• **文本段落**
溶解性有机质的表面吸附行为及其对金属基纳米颗粒环境行为的影响

    通讯作者: 刘洋, E-mail: minipig6@163.com
  • 1. 昆明理工大学环境科学与工程学院, 云南省土壤固碳与污染控制重点实验室, 昆明, 650500;
  • 2. 云南大学公共管理学院, 昆明, 650091;
  • 3. 安徽农业大学资源与环境学院, 合肥, 230036;
  • 4. 上海交通大学环境科学与工程学院, 上海, 200240
  • 收稿日期:  2018-10-29
基金项目:

国家自然科学基金青年基金(41703111),云南省教育厅科学研究资助性项目(2016zzx035)和昆明理工大学省级人才培养项目(KKSY201622012)资助.

• **任务**
根据文本段落，这篇关于溶解性有机质表面吸附行为的文章收稿日期是哪一天？ 这些数据行和上面的文本段落没有关系。

• **数据集记录**

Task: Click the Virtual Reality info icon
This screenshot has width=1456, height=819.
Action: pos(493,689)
--
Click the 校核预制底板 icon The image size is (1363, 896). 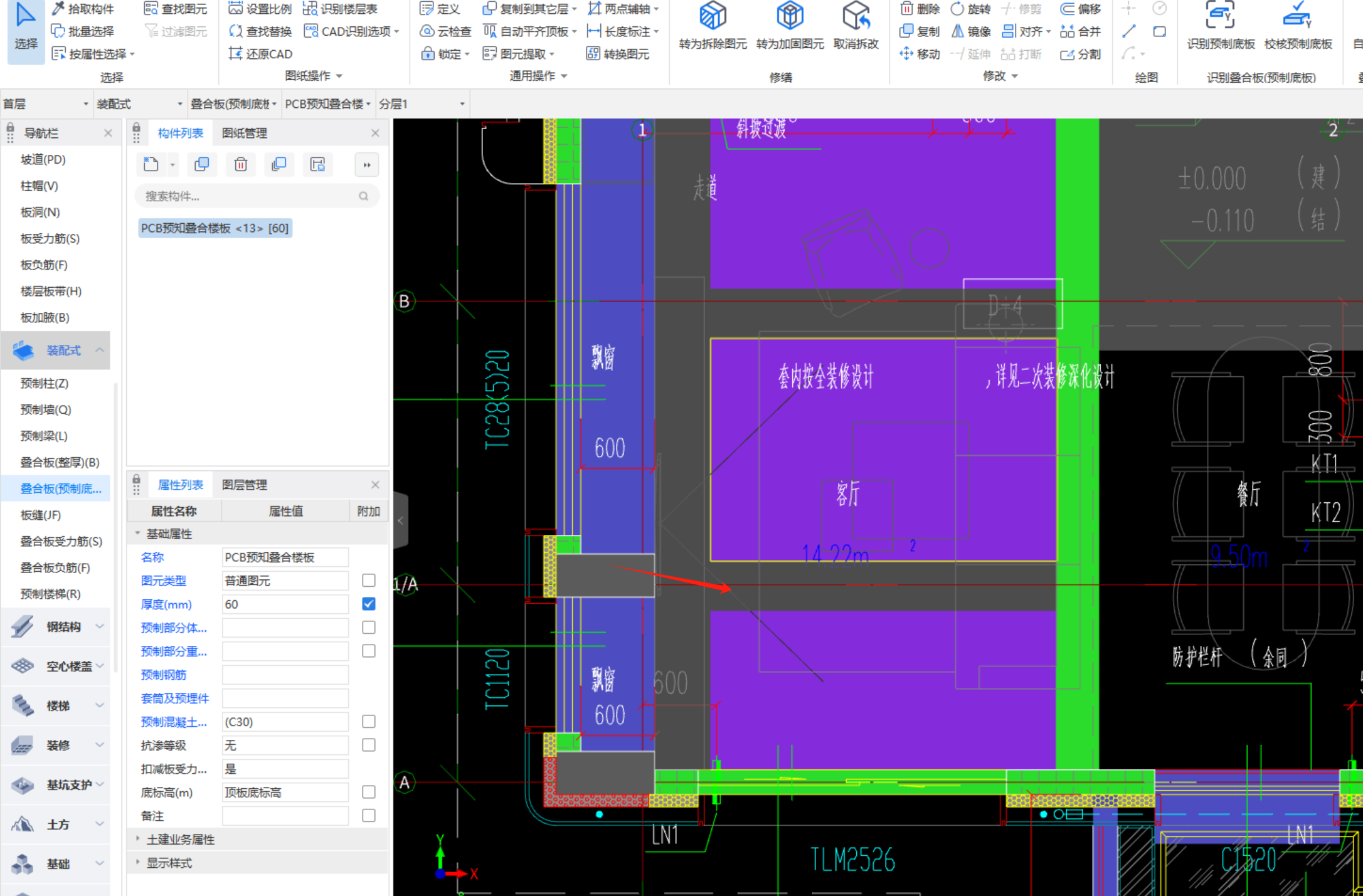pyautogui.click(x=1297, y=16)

• **解答**
2018-10-29